An identity strategy is key to helping close the security gap caused by identity proliferation. This includes a three-step approach to understanding and solving problems and future-proofing your business for continued staff and identity growth.

1. To unite

Intelligent platforms can aggregate and centrally connect identity data into a secure structure that ensures administrators have visibility over all identities, accounts, and rights across the organization. This immediately gives organizations visibility.

2. Confirm

Once identities are unified, businesses should continuously authenticate, authorize and validate accounts before granting access to platforms to ensure that users access only what they need, when they need it, and for a period that is logical and does not pose a risk to security. This is a key step that also helps implement Zero Trust principles, including least-privilege access models and Just-In-Time access.

3. Adapt

The cybersecurity landscape is constantly changing and new vulnerabilities are always being discovered. Business leaders and IT and security professionals need to be aware of the risks posed by identity theft, sharing or inappropriate use for malicious attacks. This starts with an inside-out approach to security practices.

Identity proliferation is a critical hurdle that businesses must overcome and leaves them extremely vulnerable to attackers. With a dedicated effort to control identity proliferation, as well as using a unified approach to the problem, companies can reduce cybersecurity risks and instead position identity management as a security force.

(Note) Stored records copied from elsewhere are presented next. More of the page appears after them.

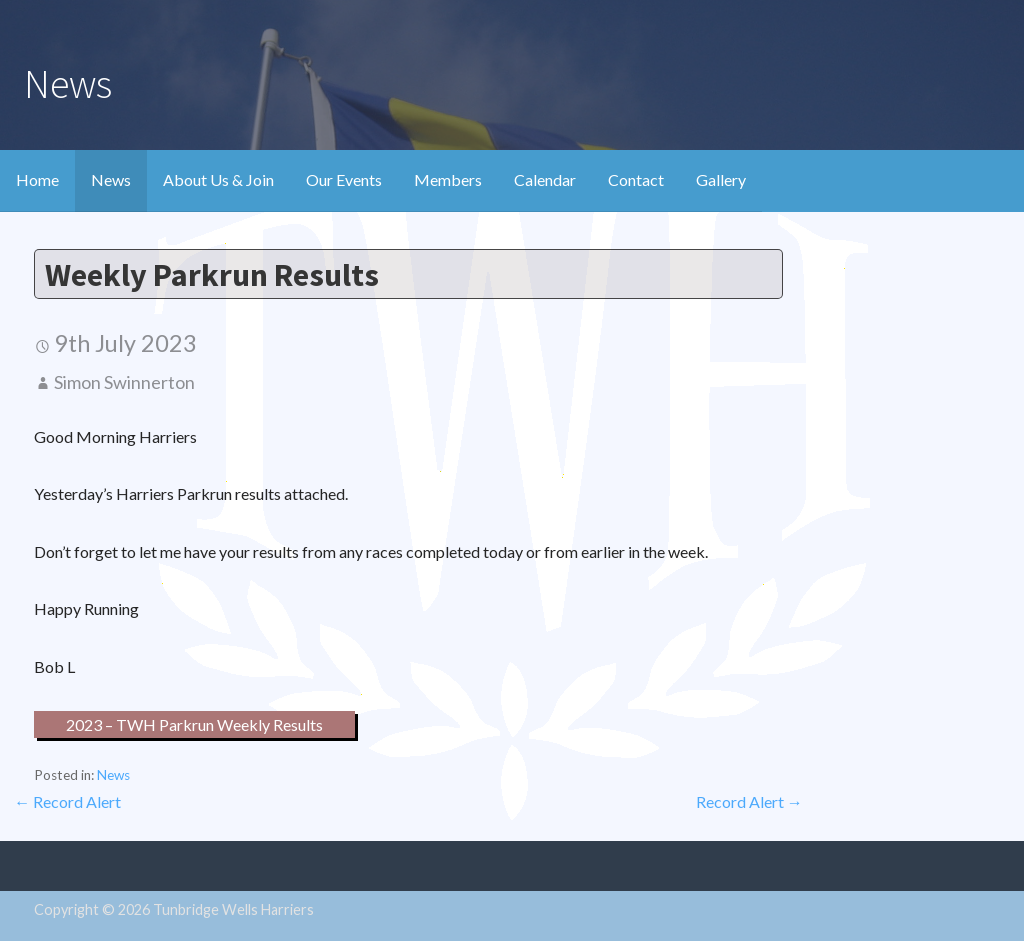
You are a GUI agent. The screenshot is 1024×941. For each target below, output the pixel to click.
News (111, 179)
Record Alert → (749, 801)
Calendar (545, 179)
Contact (636, 179)
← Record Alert (67, 801)
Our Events (344, 179)
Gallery (721, 179)
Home (37, 179)
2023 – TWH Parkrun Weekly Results (194, 724)
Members (448, 179)
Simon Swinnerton (124, 382)
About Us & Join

There are various methods, technologies and processes to implement these three steps. However, it is critical that all components of identity security collaborate and work together as a single solution. A unified platform approach where identity data, such as risk profiles, access, rights and usage, is shared across authentication (IAM), identity management (IGA) and privileged access (PAM) will be key not only to taming identity proliferation, but and for enabling you to maximize impact over time.